En 1968, Paul McCartney lâche une phrase qui sonne comme un vœu pieux : pour l’Album blanc, les Beatles auraient voulu « jouer plus comme un groupe », n’ajouter des instruments que « quand il le fallait ». Sur le papier, c’est le contre-pied parfait de Sgt. Pepper : moins de laboratoire, plus de chair, des prises qui respirent. Dans la réalité des sessions d’Abbey Road, c’est un slogan collé sur un mur qui se fissure. Les journées s’étirent, les idées se télescopent, les silences deviennent des armes. Ringo s’en va deux semaines, Geoff Emerick claque la porte, George Martin prend l’air, et Lennon finira par dire qu’on entend la séparation sur le disque. C’est justement là que The Beatles fascine : double album comme carnet de notes géant, vitrine d’individualités plus que monument d’unité.
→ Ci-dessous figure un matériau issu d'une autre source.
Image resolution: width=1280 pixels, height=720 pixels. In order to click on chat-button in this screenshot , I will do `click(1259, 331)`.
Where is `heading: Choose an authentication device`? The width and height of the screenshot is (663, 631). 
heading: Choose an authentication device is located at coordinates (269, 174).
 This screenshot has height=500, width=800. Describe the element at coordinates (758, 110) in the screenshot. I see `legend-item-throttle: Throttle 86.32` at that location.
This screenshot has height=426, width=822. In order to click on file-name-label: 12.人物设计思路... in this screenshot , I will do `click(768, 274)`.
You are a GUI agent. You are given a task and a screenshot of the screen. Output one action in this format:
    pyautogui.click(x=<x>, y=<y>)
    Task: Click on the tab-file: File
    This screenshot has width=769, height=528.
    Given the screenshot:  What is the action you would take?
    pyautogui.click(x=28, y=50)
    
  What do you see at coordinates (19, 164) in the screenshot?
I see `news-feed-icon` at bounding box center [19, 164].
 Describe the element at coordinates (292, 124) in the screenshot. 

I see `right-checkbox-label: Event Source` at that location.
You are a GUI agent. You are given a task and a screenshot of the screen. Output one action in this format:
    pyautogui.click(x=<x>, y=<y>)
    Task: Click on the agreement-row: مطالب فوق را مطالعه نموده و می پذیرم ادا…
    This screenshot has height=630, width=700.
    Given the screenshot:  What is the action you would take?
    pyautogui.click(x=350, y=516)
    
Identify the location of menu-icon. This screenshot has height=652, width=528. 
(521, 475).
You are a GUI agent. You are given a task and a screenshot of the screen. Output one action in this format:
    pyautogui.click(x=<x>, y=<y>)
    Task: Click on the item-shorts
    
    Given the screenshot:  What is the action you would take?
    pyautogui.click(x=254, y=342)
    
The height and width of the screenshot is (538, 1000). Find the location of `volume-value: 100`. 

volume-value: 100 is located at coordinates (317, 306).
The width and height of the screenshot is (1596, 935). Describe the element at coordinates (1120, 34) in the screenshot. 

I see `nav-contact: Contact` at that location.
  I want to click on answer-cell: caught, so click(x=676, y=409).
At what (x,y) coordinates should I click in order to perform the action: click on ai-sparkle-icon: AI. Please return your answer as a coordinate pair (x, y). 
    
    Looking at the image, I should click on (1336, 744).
À travers ‘Back in the U.S.S.R.’, ‘Ob-La-Di, Ob-La-Da’, ‘Martha My Dear’, ‘I Will’ ou ‘Blackbird’, on voit Paul moteur, perfectionniste, parfois irritant — et pourtant indispensable. Un disque qui ne vernit pas les tensions : il les transforme en matière sonore. Écouter l’Album blanc aujourd’hui, c’est tendre l’oreille à la fin d’une époque… et à la dernière fois où les Beatles ont essayé, vraiment, de se tenir à quatre.